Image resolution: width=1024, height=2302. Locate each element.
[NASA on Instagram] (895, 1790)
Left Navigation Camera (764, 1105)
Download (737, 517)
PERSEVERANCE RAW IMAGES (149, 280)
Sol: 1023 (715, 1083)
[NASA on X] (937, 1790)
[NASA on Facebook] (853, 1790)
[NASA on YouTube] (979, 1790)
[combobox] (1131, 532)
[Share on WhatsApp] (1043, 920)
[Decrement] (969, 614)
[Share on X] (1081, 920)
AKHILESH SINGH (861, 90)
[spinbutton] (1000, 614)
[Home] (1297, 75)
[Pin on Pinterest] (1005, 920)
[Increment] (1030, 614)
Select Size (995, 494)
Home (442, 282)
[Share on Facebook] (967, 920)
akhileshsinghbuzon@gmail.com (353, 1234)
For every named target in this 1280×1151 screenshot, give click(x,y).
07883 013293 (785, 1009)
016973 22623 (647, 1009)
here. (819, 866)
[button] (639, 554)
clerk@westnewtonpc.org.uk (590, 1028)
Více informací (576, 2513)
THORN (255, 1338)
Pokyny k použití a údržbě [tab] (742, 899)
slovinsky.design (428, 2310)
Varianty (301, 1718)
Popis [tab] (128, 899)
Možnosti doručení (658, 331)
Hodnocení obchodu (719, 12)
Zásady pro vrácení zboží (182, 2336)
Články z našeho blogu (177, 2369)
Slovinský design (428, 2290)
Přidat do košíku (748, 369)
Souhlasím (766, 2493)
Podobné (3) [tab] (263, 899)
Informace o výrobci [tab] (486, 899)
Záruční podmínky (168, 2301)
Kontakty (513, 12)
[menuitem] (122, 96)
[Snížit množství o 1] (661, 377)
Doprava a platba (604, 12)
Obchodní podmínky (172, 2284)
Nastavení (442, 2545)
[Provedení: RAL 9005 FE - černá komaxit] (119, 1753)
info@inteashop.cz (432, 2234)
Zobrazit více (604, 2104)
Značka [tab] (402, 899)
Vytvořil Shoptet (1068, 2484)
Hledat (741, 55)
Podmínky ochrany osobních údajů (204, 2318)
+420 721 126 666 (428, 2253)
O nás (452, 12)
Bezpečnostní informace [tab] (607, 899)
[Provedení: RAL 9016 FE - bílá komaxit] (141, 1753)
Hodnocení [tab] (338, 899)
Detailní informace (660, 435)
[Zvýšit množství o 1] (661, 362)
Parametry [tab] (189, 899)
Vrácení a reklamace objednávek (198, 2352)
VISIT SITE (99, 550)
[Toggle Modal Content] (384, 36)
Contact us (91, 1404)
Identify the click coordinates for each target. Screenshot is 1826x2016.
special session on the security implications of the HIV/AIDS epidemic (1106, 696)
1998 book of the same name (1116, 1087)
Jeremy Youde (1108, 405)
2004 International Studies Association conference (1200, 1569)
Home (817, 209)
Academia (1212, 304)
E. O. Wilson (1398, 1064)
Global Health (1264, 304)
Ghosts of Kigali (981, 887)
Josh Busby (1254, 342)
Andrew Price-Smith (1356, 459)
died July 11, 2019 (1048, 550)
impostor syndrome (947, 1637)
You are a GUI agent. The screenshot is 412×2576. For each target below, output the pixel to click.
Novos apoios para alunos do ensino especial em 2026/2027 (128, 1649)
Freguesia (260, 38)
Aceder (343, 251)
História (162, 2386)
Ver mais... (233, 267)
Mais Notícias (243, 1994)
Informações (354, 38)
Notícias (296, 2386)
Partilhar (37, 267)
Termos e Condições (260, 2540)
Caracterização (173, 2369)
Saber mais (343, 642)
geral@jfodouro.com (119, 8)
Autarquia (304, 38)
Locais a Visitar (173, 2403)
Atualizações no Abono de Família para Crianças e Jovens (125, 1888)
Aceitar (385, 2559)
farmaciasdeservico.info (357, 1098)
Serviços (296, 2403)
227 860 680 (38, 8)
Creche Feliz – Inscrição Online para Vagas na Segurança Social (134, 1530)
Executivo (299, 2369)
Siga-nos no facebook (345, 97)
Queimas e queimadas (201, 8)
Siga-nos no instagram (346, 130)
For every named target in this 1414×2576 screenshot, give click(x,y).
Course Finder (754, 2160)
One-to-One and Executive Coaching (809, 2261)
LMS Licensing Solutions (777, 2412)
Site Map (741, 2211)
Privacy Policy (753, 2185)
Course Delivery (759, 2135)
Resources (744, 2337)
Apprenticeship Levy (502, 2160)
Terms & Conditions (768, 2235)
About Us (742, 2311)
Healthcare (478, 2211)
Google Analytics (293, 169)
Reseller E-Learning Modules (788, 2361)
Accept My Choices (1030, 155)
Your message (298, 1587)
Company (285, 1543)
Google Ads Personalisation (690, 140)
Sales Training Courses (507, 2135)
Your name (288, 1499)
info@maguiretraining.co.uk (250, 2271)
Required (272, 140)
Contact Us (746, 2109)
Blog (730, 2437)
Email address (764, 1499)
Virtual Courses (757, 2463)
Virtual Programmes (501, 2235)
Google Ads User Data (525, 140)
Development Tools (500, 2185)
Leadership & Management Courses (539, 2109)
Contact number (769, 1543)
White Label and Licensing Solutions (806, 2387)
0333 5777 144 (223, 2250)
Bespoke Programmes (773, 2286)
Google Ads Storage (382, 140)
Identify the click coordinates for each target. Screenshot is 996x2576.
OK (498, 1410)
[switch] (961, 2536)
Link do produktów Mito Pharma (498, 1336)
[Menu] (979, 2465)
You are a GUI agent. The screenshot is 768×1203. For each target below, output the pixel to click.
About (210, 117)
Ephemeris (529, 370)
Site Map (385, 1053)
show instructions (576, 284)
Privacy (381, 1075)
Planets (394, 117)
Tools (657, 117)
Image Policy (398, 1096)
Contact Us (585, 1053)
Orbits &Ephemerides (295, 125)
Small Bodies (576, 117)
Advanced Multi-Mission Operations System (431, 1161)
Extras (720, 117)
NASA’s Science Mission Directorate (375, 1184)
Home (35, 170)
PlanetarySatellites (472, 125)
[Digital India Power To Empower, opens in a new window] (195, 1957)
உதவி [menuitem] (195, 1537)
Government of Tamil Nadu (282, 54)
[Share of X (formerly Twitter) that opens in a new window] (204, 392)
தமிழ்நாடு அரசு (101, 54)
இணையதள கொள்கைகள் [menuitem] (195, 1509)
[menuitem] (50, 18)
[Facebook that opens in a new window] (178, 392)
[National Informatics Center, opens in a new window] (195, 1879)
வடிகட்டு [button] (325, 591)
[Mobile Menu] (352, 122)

■ TASK OBJECTIVE:
Your task is to repeat the records exactly. Begin at their first line and stop after the line containing "[Increment] (1030, 614)".

■ REPLY TO THE EXERCISE:
Image resolution: width=1024, height=2302. Locate each element.
[NASA on Instagram] (895, 1790)
Left Navigation Camera (764, 1105)
Download (737, 517)
PERSEVERANCE RAW IMAGES (149, 280)
Sol: 1023 (715, 1083)
[NASA on X] (937, 1790)
[NASA on Facebook] (853, 1790)
[NASA on YouTube] (979, 1790)
[combobox] (1131, 532)
[Share on WhatsApp] (1043, 920)
[Decrement] (969, 614)
[Share on X] (1081, 920)
AKHILESH SINGH (861, 90)
[spinbutton] (1000, 614)
[Home] (1297, 75)
[Pin on Pinterest] (1005, 920)
[Increment] (1030, 614)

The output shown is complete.